Whether the above biological effects are due to the alteration of β3GnT8 and its polylactosamine residues on the β1,6 branched N-oligosaccharides requires further study. It has been reported that polylactosamine on β1,6 branched N-oligosaccharides plays an important role in facilitating lung-specific metastasis of melanoma B16F1 and B16F10 cells via high affinity galectin-3 (23). The branched N-oligosaccharides formed by β1,6 branching were able to modulate the structural and the functional properties of carrier proteins related to cancer metastasis. Some proteins carrying the types of oligosaccharides have been shown to express cell adhesion molecules (CAMs) such as β1 integrin, CD44 and cadherins (18,24).

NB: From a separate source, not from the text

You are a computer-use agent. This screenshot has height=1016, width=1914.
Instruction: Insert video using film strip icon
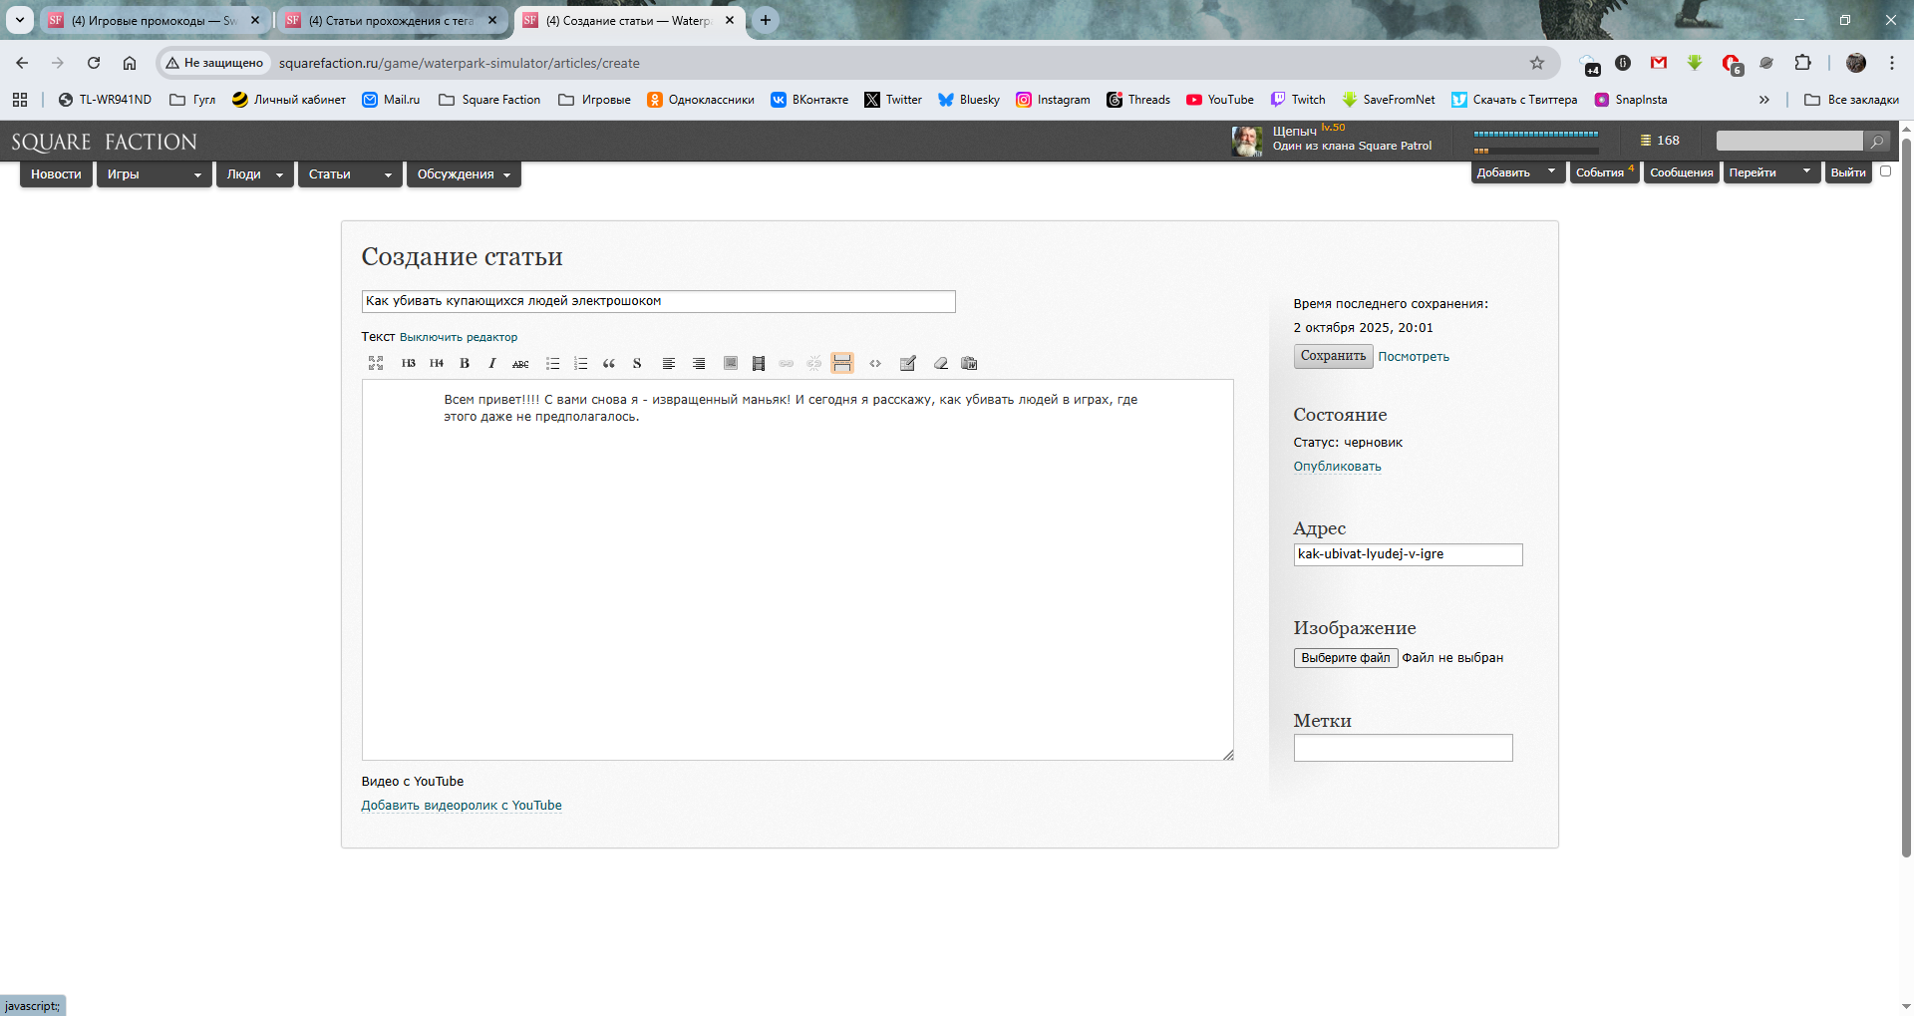pos(759,363)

A previous study showed that CD147 is a major carrier of β1,6-branched polylactosamine sugars in HT1080 tumor cells (25), and previous studies confirmed that only HG-CD147 plays an important role in the induction of MMPs, thereby leading to extracellular matrix degradation and increased tumor growth and metastasis (11,26). Moreover, in breast cancer cells and in nude mice, it can markedly increased tumor growth and metastasis (27,28). In addition, HG-CD147 was found to contribute to lymphatic metastasis potential in mouse hepatocarcinoma cells by altering the level of N-glycans (29). Huang et al (30) confirmed that N-glycosylation of CD147, particularly β1,6 branched N-glycans contributes to MMP-inducing activity in SMMC-7721 cells. Hence, we speculate that HG-CD147 as a major carrier of β1,6-branched polylactosamine sugars on N-glycans may be involved in the metastatic potential of colorectal cancer. In the present study, we found that the trend of the level of HG-CD147 was similar to the invasive potential of the four colorectal cancer cells (Fig. 4A), and HG-CD147 was strongly expressed on LoVo cells with high invasive potential while its expression was low on LS-174T cells with low invasive potential. In addition, by introducing exogenous β3GnT8 into LS-174T cells, the HG-CD147 expression markedly increased, while LG-CD147 expression was not detected in the LS-174T cells (data not shown). Perhaps, CD147 in LS-174T cells was transformed from LG-CD147 to HG-CD147. Downregulation of β3GnT8 in LoVo cells resulted in obviously decreased HG-CD147 (Fig. 4B and C). Moreover, in the present study, exogenous β3GnT8 caused a dramatic alteration in the glycosylated forms of CD147. Furthermore, after exogenous β3GnT8 cDNA was transfected into LS-174T cells, a dramatic increase in the invasive and migratory potentials were noted. In contrast, when β3GnT8 expression in LoVo cells was downregulated, the invasive and migratory abilities were inhibited (Fig. 5). The results suggest that β3GnT8 regulates the metastasis-associated behaviors of colorectal cancer cells by altering the glycosylated forms of CD147.
In summary, the present study demonstrated that the expression of β3GnT8 and polylactosamine residues on β1,6 branched N-oligosaccharides is associated with the metastasic potential of colorectal cancer cells. They may promote the invasive and migratory abilities by modulating the N-glycosylated forms of CD147. This property may provide a valuable strategy for the diagnosis and prognosis of colorectal cancer.